US backlash as Britain gives green light to Huawei
Britain has angered the US with a shock decision to involve “high risk” Chinese company Huawei in the rollout of 5G.
Britain has angered the US with a shock decision to involve “high-risk” Chinese company Huawei in the rollout of 5G.
The decision to brush aside concerns of two members of the Five Eyes security alliance — the US and Australia — prompted a fierce backlash. US Republican senator Tom Cotton said Britain’s decision was akin to “allowing the KGB to build its telephone network during the Cold War”.
“I fear London has freed itself from Brussels only to cede sovereignty to Beijing,” he said.
The US, which has banned Huawei from government contracts, had lobbied Britain not to deal with the company.
Liz Cheney, the third-highest ranking Republican in the House of Representatives, said: “By allowing Huawei into their 5G network, (Britain) has chosen the surveillance state over the special relationship.”
Republican congressman Mike Gallagher said the decision meant “it would be impossible to achieve a gold standard US-UK trade agreement when you have gone through the brutal effort to claw back sovereignty from Brussels to give it to Beijing’’.
Bypassing Huawei would have involved a costly extraction of the Chinese company’s equipment from Britain’s 4G network and would have delayed the introduction of 5G.
Boris Johnson’s government instead sought a middle path, allowing Huawei to be involved in no more than 35 per cent of Britain’s 5G network.
The National Security Council had met on Tuesday morning and received advice from intelligence agencies including MI5 and MI6, which said Huawei’s involvement was a manageable risk.

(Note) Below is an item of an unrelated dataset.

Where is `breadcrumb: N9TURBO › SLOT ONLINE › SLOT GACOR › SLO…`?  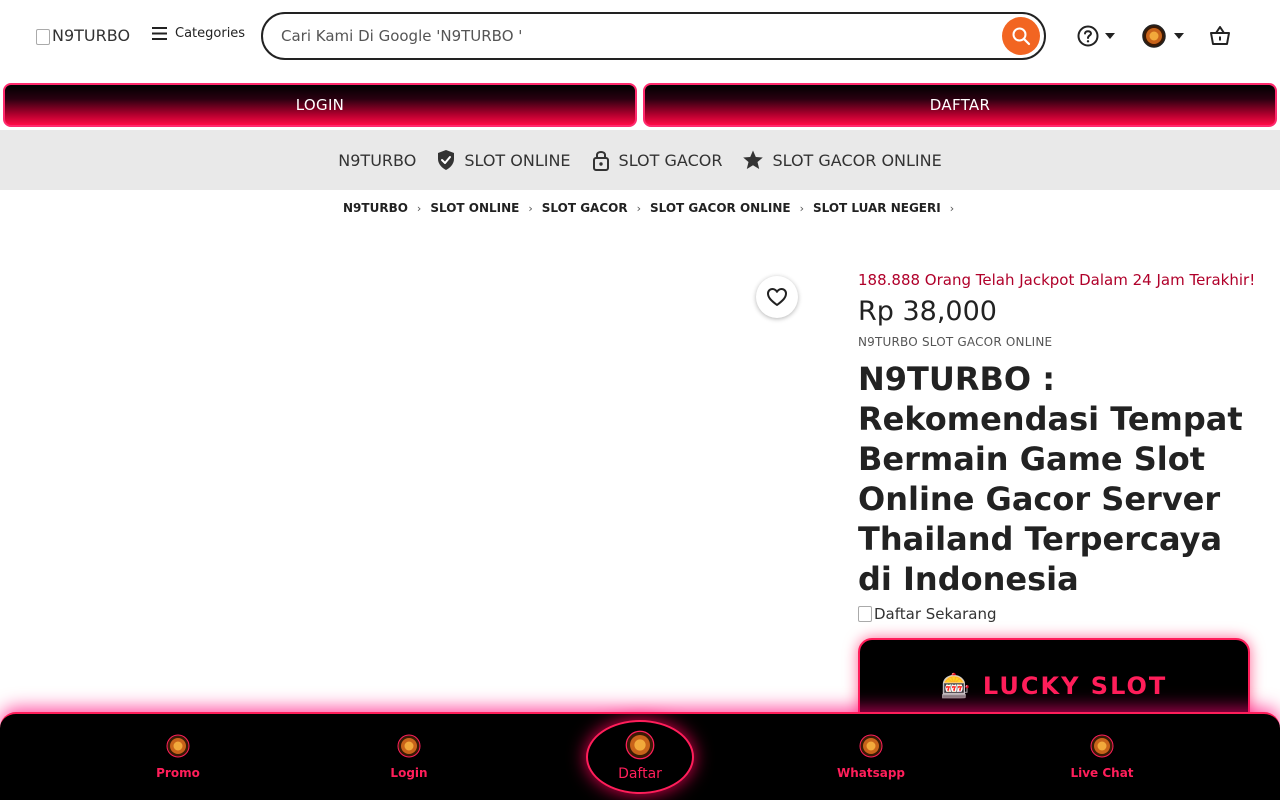 breadcrumb: N9TURBO › SLOT ONLINE › SLOT GACOR › SLO… is located at coordinates (653, 208).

British Foreign Secretary Dominic Raab told parliament “nothing in this review affects this country’s ability to share highly sensitive intelligence data over highly secure networks, both within the UK and with our partners, including the Five Eyes’’.

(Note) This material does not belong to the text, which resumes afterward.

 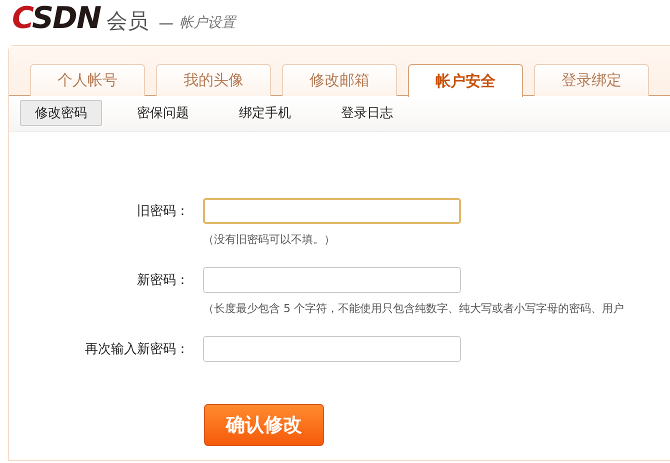 I want to click on page-title: 帐户设置, so click(x=208, y=24).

Mr Raab added that GCHQ (Government Communications Headquarters) “categorically confirmed that how we construct our 5G and full fibre public telecoms network has nothing to do with how we share classified data”.
It later emerged that Defence Secretary Ben Wallace had opposed the move, telling colleagues during the National Security Council meeting that China was a “friend of no one”.
The decision was criticised by other senior Tories. Bernard Jenkin said the decision represented a massive strategic failure. “What harsh and honest lessons will the UK government take from finding itself confronted with this dilemma?’’ he said.
Former Tory leader Iain Duncan Smith said Britain was in a cyber war with China and the decision was a “mistake”.
Mr Raab admitted the difficulties of eliminating risk but said the government’s job was to “reduce vulnerabilities”.
“If we are to encourage the take-up of new technologies that will transform our lives for the better, then we need to have the right measures in place,” he said.
Writing in London’s Daily Telegraph, Home Secretary Priti Patel said Huawei had to be involved because “companies in the UK, the US and other friendly nations cannot deliver what we need”.
She added that without Huawei, the UK would be “stuck in the digital slow lane”.
Huawei spokesman Ed Brewster said there had been a lot of false claims about the company and “some of that is linked to low understanding about network technology and low understanding around China as well’’.
Ian Levy, technical director at the National Cyber Security Centre, wrote: “The international standards that define what a 5G network actually is allow you to do all sorts of things, and some of those things could lead to security or operational risks that can’t be mitigated. That doesn’t mean you have to do them.’’
He wrote that a 5G system involved a lot of small base stations as well as big ones, and the small ones would be on lampposts, bus shelters and other places that weren’t secure from interference “by bad guys’’.